Jej właściciel, czyli Zakład Utylizacji Odpadów w Siedlcach chciał już dwa lata temu podnieść koronę śmieci o 14 metrów, ale na takie rozwiązanie nie było zgody gminy Suchożebry.
— Czekamy na rozstrzygnięcie NSA — mówi prezes ZUO Paweł Mazurkiewicz. — Ten wniosek był procedowany. Oczekujemy rozstrzygnięcia co do naszego odwołania się od negatywnej decyzji środowiskowej wójta gminy Suchożebry — dodaje.
W tej chwili spółka jest pod ścianą.
— Składowisko jest cały czas pod kontrolą geodezyjną. Przy tych założeniach z pozwolenia zintegrowanego, to wysypisko jest już na wyczerpaniu — zaznacza Mazurkiewicz.

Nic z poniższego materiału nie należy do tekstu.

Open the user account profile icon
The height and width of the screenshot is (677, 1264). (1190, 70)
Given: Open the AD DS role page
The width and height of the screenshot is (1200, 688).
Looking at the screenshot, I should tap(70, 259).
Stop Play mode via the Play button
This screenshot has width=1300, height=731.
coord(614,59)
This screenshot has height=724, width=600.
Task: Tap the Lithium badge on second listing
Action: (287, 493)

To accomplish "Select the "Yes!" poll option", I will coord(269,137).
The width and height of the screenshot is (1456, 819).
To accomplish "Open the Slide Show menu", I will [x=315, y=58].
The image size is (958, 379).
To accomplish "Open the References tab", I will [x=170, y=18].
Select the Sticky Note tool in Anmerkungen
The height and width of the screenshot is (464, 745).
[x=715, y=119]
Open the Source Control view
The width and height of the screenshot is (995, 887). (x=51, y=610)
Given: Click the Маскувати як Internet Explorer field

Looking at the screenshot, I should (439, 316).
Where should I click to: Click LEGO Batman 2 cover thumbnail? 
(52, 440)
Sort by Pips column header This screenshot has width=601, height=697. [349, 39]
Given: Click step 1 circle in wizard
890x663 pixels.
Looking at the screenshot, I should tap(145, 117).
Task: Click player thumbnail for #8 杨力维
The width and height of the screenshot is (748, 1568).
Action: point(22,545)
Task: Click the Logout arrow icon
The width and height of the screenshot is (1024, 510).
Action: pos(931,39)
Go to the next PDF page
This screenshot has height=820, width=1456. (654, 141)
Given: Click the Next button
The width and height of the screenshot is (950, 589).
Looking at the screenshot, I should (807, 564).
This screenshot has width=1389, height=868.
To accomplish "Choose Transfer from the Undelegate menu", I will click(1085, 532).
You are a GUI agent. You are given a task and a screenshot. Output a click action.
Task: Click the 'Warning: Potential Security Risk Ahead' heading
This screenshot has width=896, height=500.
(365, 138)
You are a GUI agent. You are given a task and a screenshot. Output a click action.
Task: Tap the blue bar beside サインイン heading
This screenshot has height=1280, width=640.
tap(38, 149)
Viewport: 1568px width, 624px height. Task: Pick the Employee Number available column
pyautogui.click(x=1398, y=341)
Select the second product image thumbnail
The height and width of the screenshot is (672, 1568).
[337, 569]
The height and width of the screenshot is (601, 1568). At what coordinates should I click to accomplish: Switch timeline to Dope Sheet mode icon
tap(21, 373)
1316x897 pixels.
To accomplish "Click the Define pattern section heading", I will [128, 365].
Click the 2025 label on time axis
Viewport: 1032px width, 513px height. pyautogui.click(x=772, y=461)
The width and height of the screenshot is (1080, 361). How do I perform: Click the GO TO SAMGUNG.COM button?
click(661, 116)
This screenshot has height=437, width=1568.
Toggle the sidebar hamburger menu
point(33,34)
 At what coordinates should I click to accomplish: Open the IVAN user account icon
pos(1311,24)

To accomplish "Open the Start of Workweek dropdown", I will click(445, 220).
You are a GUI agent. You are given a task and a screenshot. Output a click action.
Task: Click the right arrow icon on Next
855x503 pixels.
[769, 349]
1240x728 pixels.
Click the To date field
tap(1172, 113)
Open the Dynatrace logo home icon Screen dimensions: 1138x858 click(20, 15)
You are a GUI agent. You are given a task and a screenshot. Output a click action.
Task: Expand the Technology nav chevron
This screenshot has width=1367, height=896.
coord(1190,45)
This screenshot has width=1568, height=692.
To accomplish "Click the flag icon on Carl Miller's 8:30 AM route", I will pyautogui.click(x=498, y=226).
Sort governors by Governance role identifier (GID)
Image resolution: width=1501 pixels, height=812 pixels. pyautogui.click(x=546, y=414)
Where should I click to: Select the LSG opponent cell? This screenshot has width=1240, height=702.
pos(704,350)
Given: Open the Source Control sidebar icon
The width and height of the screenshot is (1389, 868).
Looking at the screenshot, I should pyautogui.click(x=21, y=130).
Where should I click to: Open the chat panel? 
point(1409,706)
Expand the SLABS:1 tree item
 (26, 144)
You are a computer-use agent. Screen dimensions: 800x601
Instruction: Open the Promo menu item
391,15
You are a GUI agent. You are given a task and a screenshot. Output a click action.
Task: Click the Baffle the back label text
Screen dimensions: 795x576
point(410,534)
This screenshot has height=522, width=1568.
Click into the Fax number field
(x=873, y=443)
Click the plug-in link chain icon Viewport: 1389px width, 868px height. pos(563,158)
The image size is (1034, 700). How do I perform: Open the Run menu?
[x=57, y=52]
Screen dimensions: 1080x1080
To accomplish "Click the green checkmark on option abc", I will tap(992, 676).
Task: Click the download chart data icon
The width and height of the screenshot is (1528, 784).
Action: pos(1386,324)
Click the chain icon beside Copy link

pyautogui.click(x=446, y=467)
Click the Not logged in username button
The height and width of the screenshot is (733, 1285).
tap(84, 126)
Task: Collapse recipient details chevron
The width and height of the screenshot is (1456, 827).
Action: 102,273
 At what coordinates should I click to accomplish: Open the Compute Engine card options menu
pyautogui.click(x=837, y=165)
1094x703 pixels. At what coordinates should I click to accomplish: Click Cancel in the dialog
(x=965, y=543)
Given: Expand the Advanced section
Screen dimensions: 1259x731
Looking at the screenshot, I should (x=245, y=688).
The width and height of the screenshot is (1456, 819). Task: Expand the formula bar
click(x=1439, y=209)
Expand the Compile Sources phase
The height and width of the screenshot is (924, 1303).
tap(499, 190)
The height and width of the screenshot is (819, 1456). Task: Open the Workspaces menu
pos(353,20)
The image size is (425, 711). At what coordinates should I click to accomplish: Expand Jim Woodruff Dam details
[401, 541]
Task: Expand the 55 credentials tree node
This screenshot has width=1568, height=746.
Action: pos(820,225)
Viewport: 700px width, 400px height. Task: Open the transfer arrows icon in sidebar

Zakład Utylizacji Odpadów liczy, iż władze gminy i miasta dojdą jednak do porozumienia i składowisko albo zostanie podwyższone, albo wypracowane zostanie inne rozwiązanie.
Bez tego wszystkie śmieci z miasta, które powinny trafiać do Woli, będą wywożone w inne miejsca, co podniesie koszty całego systemu.